Thursday, August 17, 2006

Do you understand black conciousness?

This article appeared in today's Business Day.

It is one of the best written pieces I have read in some time.

It decries the labeling - in order to quash argument - of the originators of different points of view as racist, and calls for greater tolerance.

It is balanced and introduced me to a commentator I did not know of. Professor Mangcu, thank you for a very well considered point of view.

From the Business Day:

A tribute to two good white men who fondly remembered Biko
Xolela Mangcu

THIS is a belated tribute to two good white men who died recently — journalists Robert Amato and Barry Streek.

I had an indirect relationship with Amato through an interview about my resignation from the Human Sciences Research Council. Towards the end of the interview he caught me off guard with what I initially thought was a rather cheeky rhetorical question: “But Dr Mangcu, it is generally believed you are difficult?” I was still mumbling something about standing on principle when he offered an answer to his own question: “Is it perhaps part of the black consciousness quest for authenticity?”

It was clear to me that his understanding of authenticity was far more sophisticated than the stock-in-trade racial nativism we have now.

After all, black consciousness never had an essentialist approach to political authenticity. Authenticity was always a matter of choice and identification, not birth or ancestry. I am sure our nativists would have been disappointed to learn from Kwame Anthony Appiah that etymologically the word “native” refers to all individuals born in a country, and not, as is often assumed, to those who claim authenticity on the basis of biology or ancestry. In that sense, we are all natives now.

There is also another reason why we should move away from nativist conceptions of authenticity. The ideal of authenticity has been central to the modern democratic revolution.

Or as the Canadian philosopher Charles Taylor puts it: “To see what is new in this we have to see the analogy to earlier moral views, where being in touch with some source — God, say, or the Idea of the Good — was essential to full being. Only now the source we have to connect with is deep in us. This is part of the massive subjective turn of modern culture, a new form of inwardness, in which we come to think of ourselves as beings with inner depths.”

However, freeing oneself from vertical hierarchies was never seen as a way to sever horizontal relations with society. Our individuality has always been dependent on the social relations we have with others. Hence Taylor’s assertion that “my discovering my identity doesn’t mean I work it out in isolation but that I negotiate it through dialogue, partly overt, partly internalised with others... my own identity crucially depends on my dialogical relations with others”.

Kwame Appiah expresses the same idea this way: “Individuality pre- supposes sociability.” In isi-Zulu we say umuntu ngumuntu ngabantu. To wit, horizontal relations are vital to the formation of both individual and national identities.

My concern is that in our country we have developed an intolerant culture in which we disqualify those we disagree with by labelling them racists. We often do not know and have never met the people we accuse of racism. Nor do we want to inquire about the reasoning behind their arguments, lest those arguments deprive us of the favourite pastime of throwing racial epithets.

[What the exercise asks] Decide whether each statement agrees with the blog post, answering yes or no and quoting the exact words that settle it. 1. The tribute honors journalists Robert Amato and Barry Streek. 2. Amato's interview with Mangcu concerned his resignation from the Human Sciences Research Council. 3. Charles Taylor is identified as a British philosopher. The entries have no connection to the blog post.

[Data for analysis]
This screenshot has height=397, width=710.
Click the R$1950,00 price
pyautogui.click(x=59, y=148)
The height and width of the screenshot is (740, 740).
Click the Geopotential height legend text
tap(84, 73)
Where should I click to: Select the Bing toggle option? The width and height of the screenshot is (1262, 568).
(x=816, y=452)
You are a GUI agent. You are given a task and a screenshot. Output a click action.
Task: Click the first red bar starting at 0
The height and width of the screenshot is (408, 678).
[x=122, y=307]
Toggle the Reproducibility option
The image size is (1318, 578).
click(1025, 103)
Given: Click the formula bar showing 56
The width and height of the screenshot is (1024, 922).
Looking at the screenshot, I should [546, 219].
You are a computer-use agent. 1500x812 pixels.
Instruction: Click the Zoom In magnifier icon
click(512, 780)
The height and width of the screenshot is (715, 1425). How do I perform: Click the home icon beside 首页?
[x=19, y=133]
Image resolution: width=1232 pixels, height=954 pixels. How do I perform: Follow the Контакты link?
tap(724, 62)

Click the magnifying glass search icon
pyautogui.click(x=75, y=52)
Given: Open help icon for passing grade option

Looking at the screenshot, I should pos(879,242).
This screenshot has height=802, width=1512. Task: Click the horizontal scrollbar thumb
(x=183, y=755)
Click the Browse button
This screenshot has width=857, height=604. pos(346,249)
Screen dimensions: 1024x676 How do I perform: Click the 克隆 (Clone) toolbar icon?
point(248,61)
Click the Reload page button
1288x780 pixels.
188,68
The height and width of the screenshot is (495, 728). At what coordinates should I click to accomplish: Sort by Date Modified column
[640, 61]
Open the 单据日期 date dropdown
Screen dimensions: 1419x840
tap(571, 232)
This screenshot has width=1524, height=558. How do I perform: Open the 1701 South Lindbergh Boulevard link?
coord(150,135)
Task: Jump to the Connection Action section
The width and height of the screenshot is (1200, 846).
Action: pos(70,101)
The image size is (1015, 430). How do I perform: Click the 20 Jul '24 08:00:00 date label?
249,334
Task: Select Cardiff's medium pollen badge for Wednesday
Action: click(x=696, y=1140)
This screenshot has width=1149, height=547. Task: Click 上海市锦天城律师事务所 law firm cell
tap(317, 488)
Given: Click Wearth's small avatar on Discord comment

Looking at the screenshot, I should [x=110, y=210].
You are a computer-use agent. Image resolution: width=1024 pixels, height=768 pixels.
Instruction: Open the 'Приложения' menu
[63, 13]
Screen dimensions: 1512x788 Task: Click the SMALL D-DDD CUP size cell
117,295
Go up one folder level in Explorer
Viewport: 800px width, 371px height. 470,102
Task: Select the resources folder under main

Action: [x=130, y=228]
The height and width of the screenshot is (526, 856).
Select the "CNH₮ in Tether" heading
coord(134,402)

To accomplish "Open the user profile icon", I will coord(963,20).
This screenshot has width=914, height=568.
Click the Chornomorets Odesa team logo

[Result of this task]
1. Yes: "journalists Robert Amato and Barry Streek."
2. Yes: "an interview about my resignation from the Human Sciences Research Council"
3. No: "the Canadian philosopher Charles Taylor"